_任务说明 1_: 判断下面三条说法是否符合正文,逐条回答"是"或"否",并原样引用正文中起决定作用的词句。(a) 作者把边当作点、把点当作转移来处理;(b) 代码里取模用的数是 45989;(c) 作者一开始就觉得这道矩阵题很难。
_任务说明 2_: 从这篇讲矩阵题解法的正文最后一行之后接着写下去。

_正文_:
===============

乍一看矩阵水题,然后发现不能走回头路。


于是改一下把边当做点,把点当作转移,转移的时候就可以避免走过去就走回来的情况了。


说好的复习会考呢?


#include <cstdio>

#include <cstring>

#include <algorithm>


using namespace std;


#define _l (long long int)


const int mod = 45989;

const int maxn = 123;


class matrix {

public:

int n, a[maxn][maxn];

inline matrix() {

}

inline matrix(int n0, bool one = 0) {

n = n0;

memset(a, 0, sizeof(a));

if (one)

for (int i = 0; i < n; ++ i)

a[i][i] = 1;

}

void operator =(const matrix& x) {

n = x. n;

for (int i = 0; i < n; ++ i)

for (int j = 0; j < n; ++ j)

a[i][j] = x. a[i][j];

}

matrix operator *(const matrix& x) {

matrix r(n);

for (int k = 0; k < n; ++ k)

for (int i = 0; i < n; ++ i)

for (int j = 0; j < n; ++ j)

r. a[i][j] = (r. a[i][j] + _l a[i][k] * x. a[k][j] % mod) % mod;

return r;

}

};

struct edge {

int a, b;

inline edge(int a0 = 0, int b0 = 0) {

a = a0, b = b0;

}

};


#define nin(x) ((x)<<1)

===============

_数据条目_:
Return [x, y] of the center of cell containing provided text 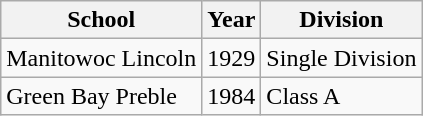
Class A [342, 96]
Division [342, 20]
School [102, 20]
1929 [232, 58]
1984 [232, 96]
Year [232, 20]
Green Bay Preble [102, 96]
Single Division [342, 58]
Manitowoc Lincoln [102, 58]
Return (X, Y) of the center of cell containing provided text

===============

_书面作答 1_:
(a) 是。"把边当做点,把点当作转移"
(b) 是。"const int mod = 45989;"
(c) 否。"乍一看矩阵水题"

_书面作答 2_:
#define nou(x) (((x)<<1)|1)


matrix a, s;

int n, m, t, x, y;

edge e[maxn];


int main() {

#ifndef ONLINE_JUDGE

freopen("in.txt", "r", stdin);

#endif


scanf("%d%d%d%d%d", &n, &m, &t, &x, &y);

n = 0;

for (int i = 0; i < m; ++ i) {

int u, v;

scanf("%d%d", &u, &v);

e[n ++] = edge(u, v);

e[n ++] = edge(v, u);

}

e[n ++] = edge(-1, x);

e[n ++] = edge(y, -2);

a = matrix(n);

for (int i = 0; i < n; ++ i)

for (int j = 0; j < n; ++ j)

if (i != j && (i ^ j ^ 1) && e[i]. b == e[j]. a)

a. a[i][j] = 1;

s = matrix(n, 1);

for (++ t; t; t >>= 1, a = a * a)

if (t & 1)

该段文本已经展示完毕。